It has been a long time since I was totally baffled by a film. I recall a fateful day in film school being subjected to Jean-Luc Godard’s Contempt, which inspired me to seek out my T.A. and say something like, “Why, and… but why though? I hate.” Her response, though short, grew alarmingly impatient. To paraphrase: “Why should all films be the same? Why would you even want every movie to tell a story? Cinema has many uses, and has been used, for such a variety of expressions! Not every viewing experience should be a pleasant one. Sergei Eisenstein said something like ‘Cinema should be like a pool cue repeatedly jabbing its audience in the forehead!’” I’ll admit it. She frightened me.
She had made a crucial point, however, to understanding the art of cinema. Gradually, with every classroom screening, the way I watched movies changed drastically, and it has only made me love them more, and made me love more of them. I’m sure my colleagues on this site share in my drooling study of images, sounds, and edits that might hold significant clues to the filmmakers’ intentions. We don’t do this to find something that isn’t there. We do this because it is all part of the game. A film, especially one made by a crafty director, is bound to have so much more to say in its formal elements, than in its dialogue. It’s a beautiful thing, and whether I like a movie, or not… I usually have something to say about it when it is artfully rendered.
Then… Le Pont Du Nord walked into my life.
I won’t presume to tell you I understand every little thing about every movie I see, but even someone as slow as I am, staring glassy-eyed at a movie screen can typically have something figured out by the time the credits roll. Typically…
Mother and daughter actresses, and co-screenwriters (Bulle Ogier and Pascale Ogier) play Marie and Baptiste. Marie, arriving in Paris, just after her release from prison, has developed an extreme case of claustrophobia. She wanders the streets, homeless, passing the time between meetings with her mysterious lover, Julien (Pierre Clementi). Baptiste, a seemingly nomadic punker, rides through Paris on the lookout for agents of some kind of conspiracy, but mostly spends her time gouging the eyes out of poster ads with a humungous pocketknife.

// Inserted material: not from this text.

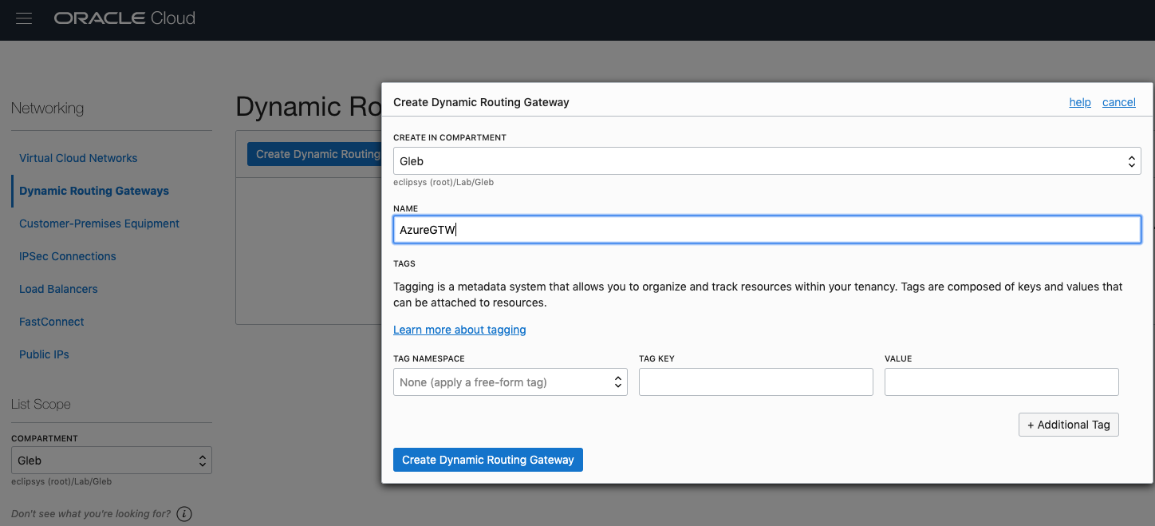The width and height of the screenshot is (1155, 526).
Task: Open the Learn more about tagging link
Action: click(x=459, y=329)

Baptiste, convinced meeting Marie is fate, begins following her, and the two of them start unraveling an enigma when they discover a kind of game board drawn over a map of Paris in Julien’s briefcase.

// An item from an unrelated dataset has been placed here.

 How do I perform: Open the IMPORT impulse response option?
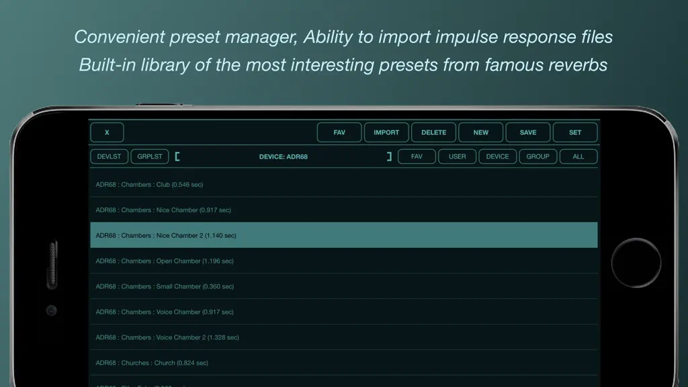(386, 132)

I heard that premise, and I was stoked. Baptiste rode her scooter around Paris, noticing… something in a bunch of lion statues in sequences scored by fantastic, consequential music, and I was still stoked. Somebody gets shot and Baptiste starts practicing karate with someone who has been keeping surveillance on her throughout the whole movie, and then it ends… and I was no longer stoked.
Though I am still convinced this is one of Jacques Rivette’s (of The French New Wave) failed experiments, I will say that, with the few interesting things which stood out, the movie did manage to stay with me. I really grew fond of Marie and Baptiste while they went on their little journey, and so many of the film’s images continue to haunt me like unused puzzle pieces. Why so much construction? Really, why so much destruction? The film constantly stages its scene in Parisian ruins, new and old. Why does Baptiste reference Babylon in the first line of the movie? Why the hell does Baptiste work through Kata Patterns with a man she never trusted at the end of the movie? These disparate strands just never tie together.
If nothing else, I think the best thing a movie can do is be unforgettable. I have enjoyed and understood many less challenging movies better than Le Pont Du Nord, but would have to work very hard to remember some of them in detail. Although I believe Rivette’s ideas are not well communicated in this work, it did at least successfully tempt me to figure them out. Whether he failed as a director, or I failed as a viewer, his movie succeeded in making me think. Perhaps neither of us failed.
Also… there seems to be a lot going on with Paris neighborhoods and architecture shifting… and I know even less about the Paris of 1981 than I do about Paris today.
THE PACKAGE
The movie was shot on 16mm, and looks about as good as it can in this Blu-ray transfer.
I was expecting to rely on smarter people to explain this movie to me in the special features. Silly me.
Mapping Le Pont Du Nord, An Image-Essay By Roland-Francois Lack: The movie was challenging, but this “essay” seems totally pointless. Can homeboy get a thesis statement?
Composites, A Video-Essay By Gina Telaroli: A more interesting experiment, but…not helpful or very interesting.
Fortunately for me, it did come with a booklet which ends with a REAL essay by Dennis Lim, who rather brilliantly and briefly ties all the ideas, some that I had caught and some that I had missed, together like poetry.